Tuesday, November 24, 2009

Broc harvest - Peas planted




I am experimenting with my peas. They are always a pretty frustrating veggie for me. They never sprout early enough. They never produce enough. And they don't die off early enough for a variety of follow-up plantings. One of my favorite gardening books (Crocket's Victory Garden) talks about planting peas in the winter before the ground freezes over. The benefit of a winter sowing is that the peas shoot up at the first opportunity in the spring. No need to wait for the ground to thaw and dry enough to work. So I decided to give it a shot. I also changed the way I configured the pea climbing apparatus. Typically I try to do something natural for the peas to climb - something that looks kind of rustic - some combination of branches and twine. But the branches typically fall over in a spring storm and the twine breaks, and I am left with a big mess. This time I just went ahead and buried wire mesh for support for the peas. It isn't beautiful, but hopefully will be more functional.

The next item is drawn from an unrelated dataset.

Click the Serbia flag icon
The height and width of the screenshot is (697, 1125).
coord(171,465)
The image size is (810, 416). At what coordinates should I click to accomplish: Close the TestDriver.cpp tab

As far as crop rotation goes, this planting isn't perfect. These peas were planted in a raised bed which in 2009 was half planted in brussel sprouts and green beans. My crop rotation chart says that peas should follow bracias, so the sprouts make sense. But peas and green beans are the same family, so half of this planting was not ideal.

This planting was approximately 25 linear feet and approximately doubled my spring planting of peas in 2009. I planted two varieties - A snow pea from Shumway called Goliath and a traditional pod pea from Shumway called Green Arrow. Both are supposed to be 60 days to harvest.

I also harvested 1 pound of broccoli today. The shoots are small, but very, very tasty.

Sunday, November 15, 2009

13 lb Mid-November Harvest




We had a beautiful weather weekend on the 14th and 15th of November, so we worked in the yard. We can still harvest a nice salad just about whenever we want. The current staples are lettuce, spinach, mustards, chinese choi, broc, radish, carrots and peas. This weekend we also harvested some quantity as we cleaned out the remaining carrots and beets from the large patio pots. We also harvested a nice 5 pound red cabbage to mix with the beets for some weekend borscht. We had two wonderful harvest surprises as well. I ran across a nice little red norland potato mixed in with the peas and I discovered a huge 3 pound zucchini (our only one this year). It was buried underneath the privite hedge beyond the garden fence. It still looks good, so I am hoping for some fried zucchini for the Steeler game today. All in all it was a 13 pound harvest. Not bad for mid-November.


The rest of our garden effort this weekend was focused on the compost cycle. We would load up the big huge blue garden bucket (1/2 a rain barrel) with leaves, spent veggies and flowers, and make a green compost deposit. Then we would fill the same bucket with the black gold for garden distribution. All in all we added about 10 huge buckets of compost to various garden plots. I just spread it on top pretty thick, and didn't even bother to till it into the soil. I am slowly moving to a no-till garden approach. I exhausted the black gold supply during this exercise. Now both compost piles are green. One is completely full. The other has 16 inches of fresh add-ins.






What a nice weekend.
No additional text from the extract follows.